Let me share an example:
When I was preparing to go on my mission....many moons ago....the one thing I wasn't prepared for was HARD THINGS. I had it pretty easy.
I had been to college for several semesters, and had come back home again. It was then that I decided to go on a mission. My parents were thrilled for me, but up until that point, I really hadn't done anything really hard.
This was in Arkansas, home of Tyson chicken, and I got a job at a chicken plant packaging chicken strips for Taco Bell's chicken fajtas. I hhhhhhhhhhated the job so much! It was in the middle of the summer in Arkansas, which if anyone knows, is very hot, yet I went to work everyday in a 30 degree freezer. A freezer because, we had to keep the chicken very cold. Everyday I went to work bundled up in 3 layers of clothes. The people I worked with I came to love, but at first I felt like a rabbit in a dog pen. I was a little Mormon girl with a group of very non-religious people who lived on the edge of society.

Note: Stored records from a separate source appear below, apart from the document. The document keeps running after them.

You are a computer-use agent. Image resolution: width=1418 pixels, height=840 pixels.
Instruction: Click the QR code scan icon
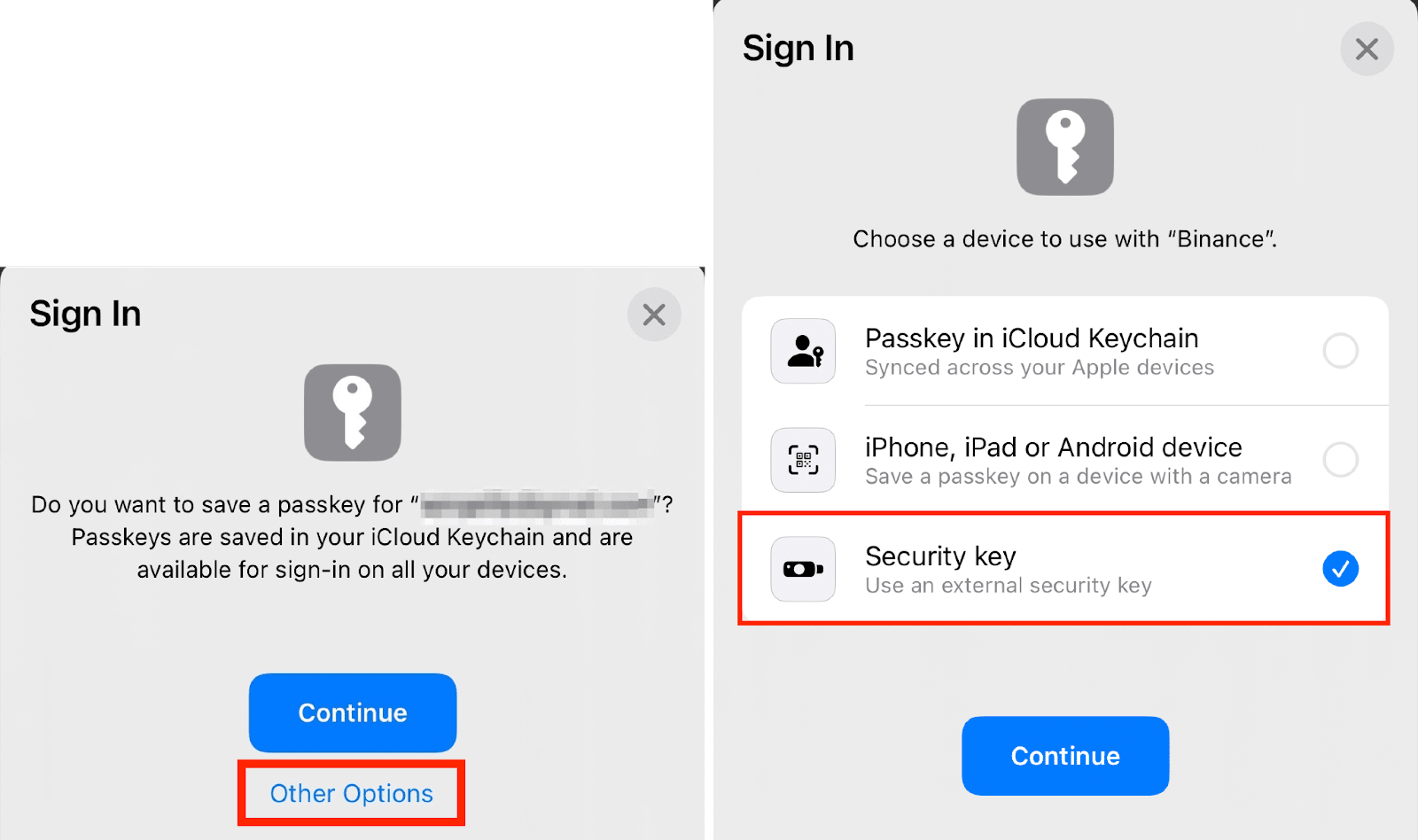(x=803, y=460)
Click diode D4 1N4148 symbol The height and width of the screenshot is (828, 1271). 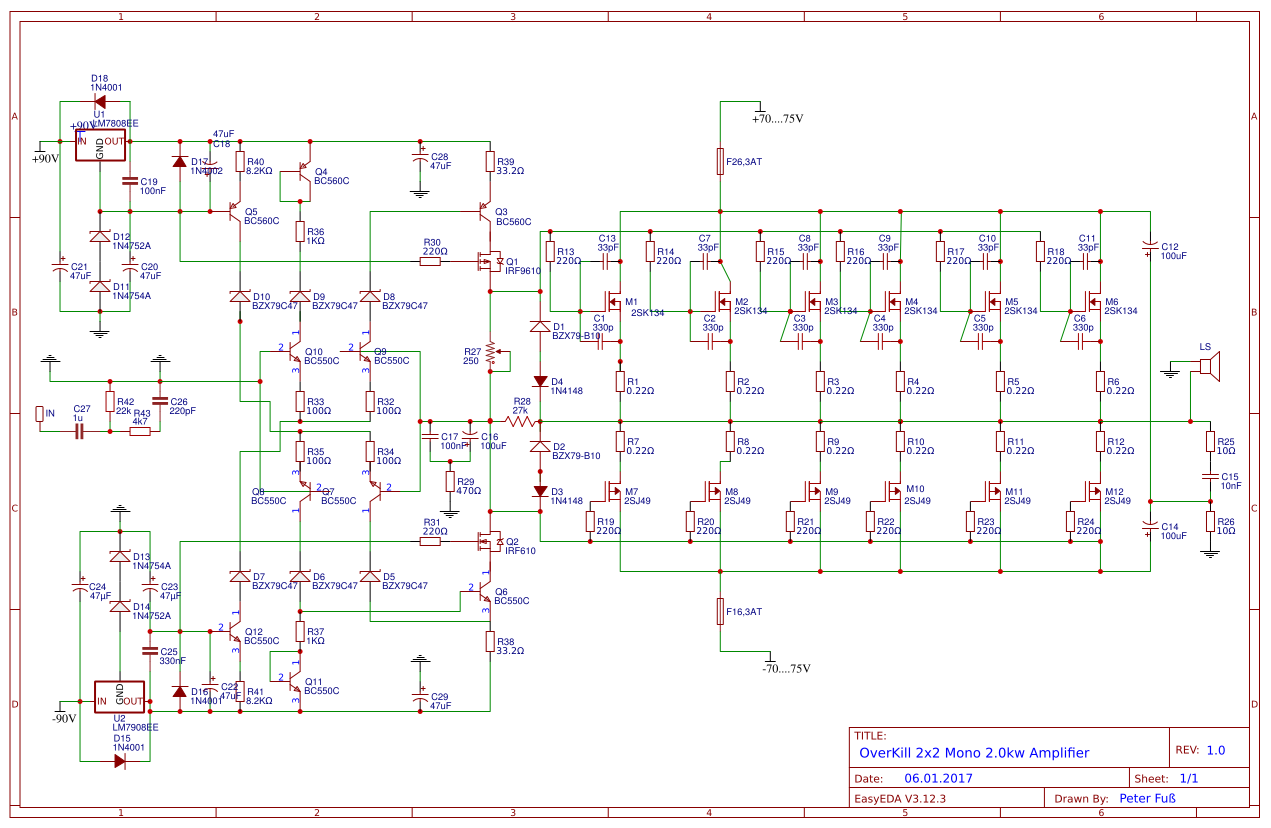click(x=541, y=381)
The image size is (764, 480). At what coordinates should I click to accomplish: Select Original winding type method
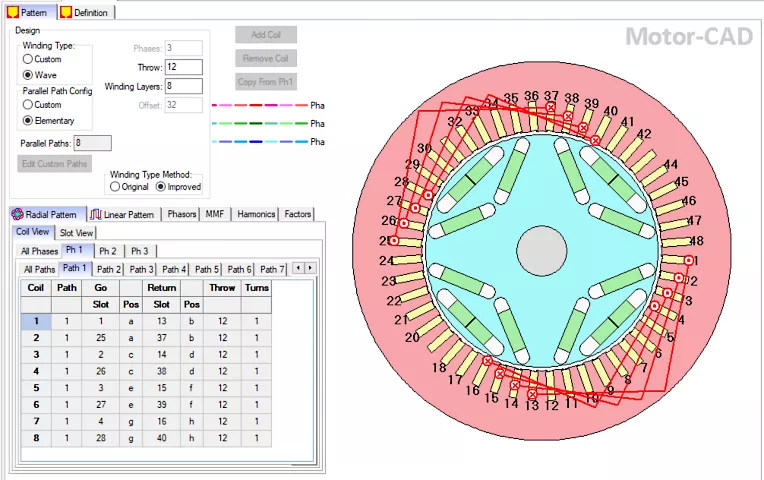(116, 186)
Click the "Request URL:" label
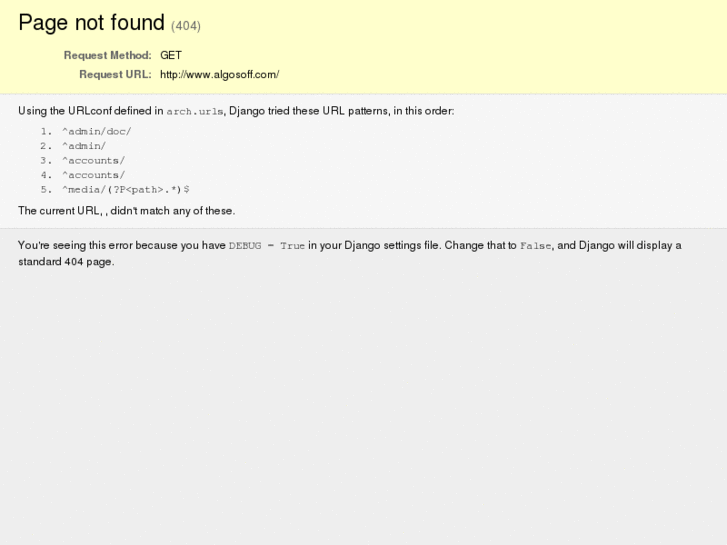The width and height of the screenshot is (727, 545). 115,74
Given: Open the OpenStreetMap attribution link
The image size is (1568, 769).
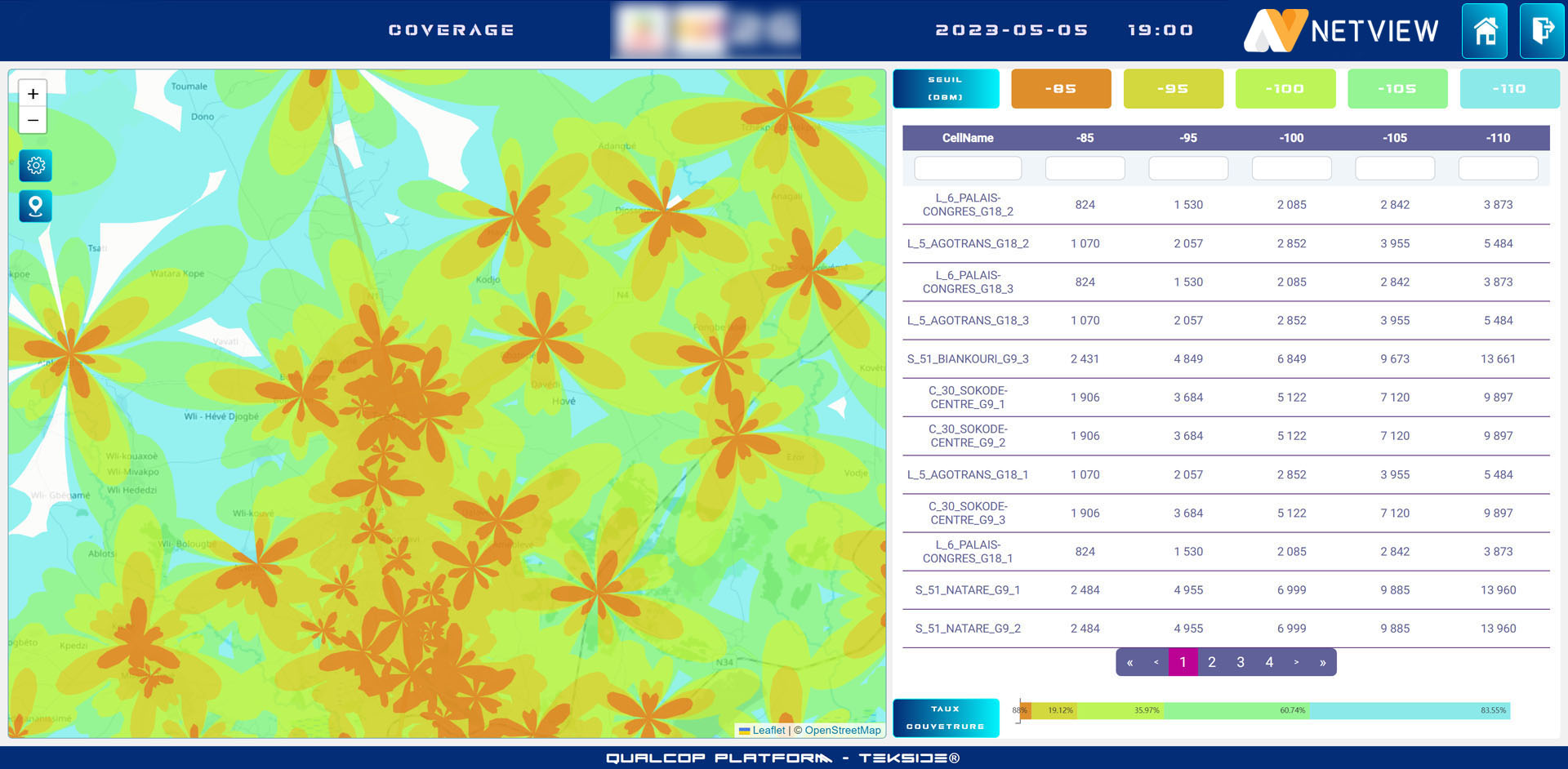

I went to work many days with tears rolling down my cheeks. I did NOT want to go. It was extremely boring, monotonous, freezing cold, and long hours with people I was sure hated me. My Mom felt my sympathies and probably would have let me quit that job out of the pure love of her mother heart.
My Dad, saw past the moment, into the future, and knew if I was going to survive a mission, I had to learn to do something hard. My Dad, wouldn't let me quit my job.....(Thanks Dad)
Through that summer job at a lonely chicken plant, I learned how to endure. I learned how to be happy even when my circumstances didn't make me happy. I learned how to work hard, long hours, without giving up.
Another great blessing that came from that dismal job was I had many opportunities before my mission to share the gospel. I wasn't just a little Mormon girl. I was a little Mormon girl going on a mission, and everyone knew it. They would ask honest questions about our beliefs. They asked the hard questions. And they all watched me like a hawk. They all respected me and wouldn't swear around me or tell bad jokes. I never asked them not to, but they knew who I was, and kind of watched over me in a big-brother kind of way.
This was such a life-changing experience that made all the difference in my life. I left that job and that experience with confidence and joy. If I didn't have that experience I don't know if I would have been able to endure the hardness of my mission. (Thanks Dad, I owe this to you! Thank you for being the kind of Dad to put me through the hard things so I would be ready for what was coming.)
Mothers Who Know understand this principle:Life is going to be hard. Missions are going to be very hard. Marriage is going to be very hard. Being parents is very hard. Life is hard, and to expect it, and to prepare for it, and at some point get some practice at living it. I am glad I did.